A pioneering research study by a multidisciplinary team of researchers, engineers, and utilities has been completed, providing clear guidance for pathogen reduction in carbon-based advanced treatment (CBAT) water systems. Funded by The Water Research Foundation (WRF), project 5129 focuses specifically on innovative approaches to ozone and biologically activated carbon (BAC) filtration processes for potable reuse applications.
The project titled "Demonstration of Innovation to Improve Pathogen Removal, Validation, and/or Monitoring in Carbon-Based Advanced Treatment for Potable Reuse" was led by Principal Investigator Andrew Salveson of Carollo Engineers. The comprehensive study delivers critical insights for water utilities seeking alternatives to reverse osmosis-based treatment systems.
The comprehensive study delivers critical insights for water utilities seeking alternatives to reverse osmosis-based treatment systems
The research was conducted in collaboration with Hampton Roads Sanitation District (HRSD) in Virginia, and Mekorot, Israel's national water company, providing an international perspective and extensive operational data. The study was further strengthened by the participation of key water reuse utilities, including the Clay County Utility Authority, Polk County Utilities, and the City of Altamonte Springs (Florida), as well as the City of South Jordan (Utah). This cross-section of utilities contributed to the broad applicability of the findings.
The multi-year study validated a novel approach using an ozone to total organic carbon ratio after accounting for the nitrite demand on ozone [(O₃-NO₂):TOC] as an effective dose control method. This innovative approach optimizes energy use by reducing the required ozone dose while achieving effective pathogen reduction, resulting in lower utility operational costs. Furthermore, it minimizes bromate formation, a regulated disinfection byproduct that must be controlled in drinking water systems to meet public health standards, while maintaining robust virus disinfection levels.
Key research findings:
The (O₃-NO₂):TOC approach proved to be an efficient and more accurate control strategy for ozone disinfection compared to traditional methods.
- Operating parameters such as pH, temperature, nitrite spikes, and peroxide addition did not significantly impact the effectiveness of this control approach.
- Upstream coagulation/flocculation/sedimentation significantly enhanced pathogen removal by BAC.
- Machine learning models were successfully developed as "soft sensors" for total organic carbon, enabling more frequent measurement updates.
- A tiered ozone validation protocol was developed allowing for different levels of virus reduction credit based on site-specific information.
"The findings from this comprehensive study represent a significant advancement for ozone and BAC systems used for potable reuse," said Salveson. "The validated ozone dosing methodology provides utilities with a pathway to implement carbon-based advanced treatment systems that are more energy-efficient and environmentally sustainable than traditional approaches, particularly for inland communities where concentrate disposal poses challenges."

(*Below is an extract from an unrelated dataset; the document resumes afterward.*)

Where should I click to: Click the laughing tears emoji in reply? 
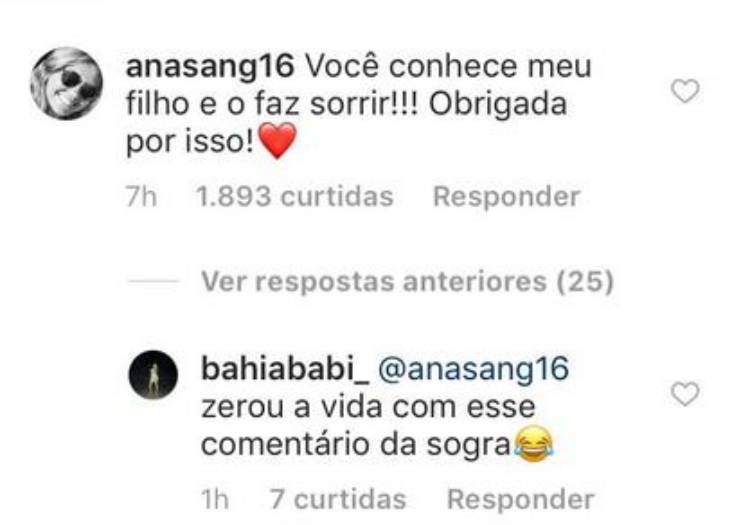click(534, 445)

The research team compiled extensive datasets from existing studies and conducted bench and pilot-scale testing at the utilities. They confirmed the effectiveness of the (O₃-NO₂):TOC dose control mechanisms and developed a validation protocol that can be used by utilities and regulators to implement this optimized operational approach.
The scope and success of this study reflect the significant collaborative effort across the water industry. In addition to the participating utilities, substantial contributions came from HRSD through its SWIFT initiative, which provided extensive data and parallel research support.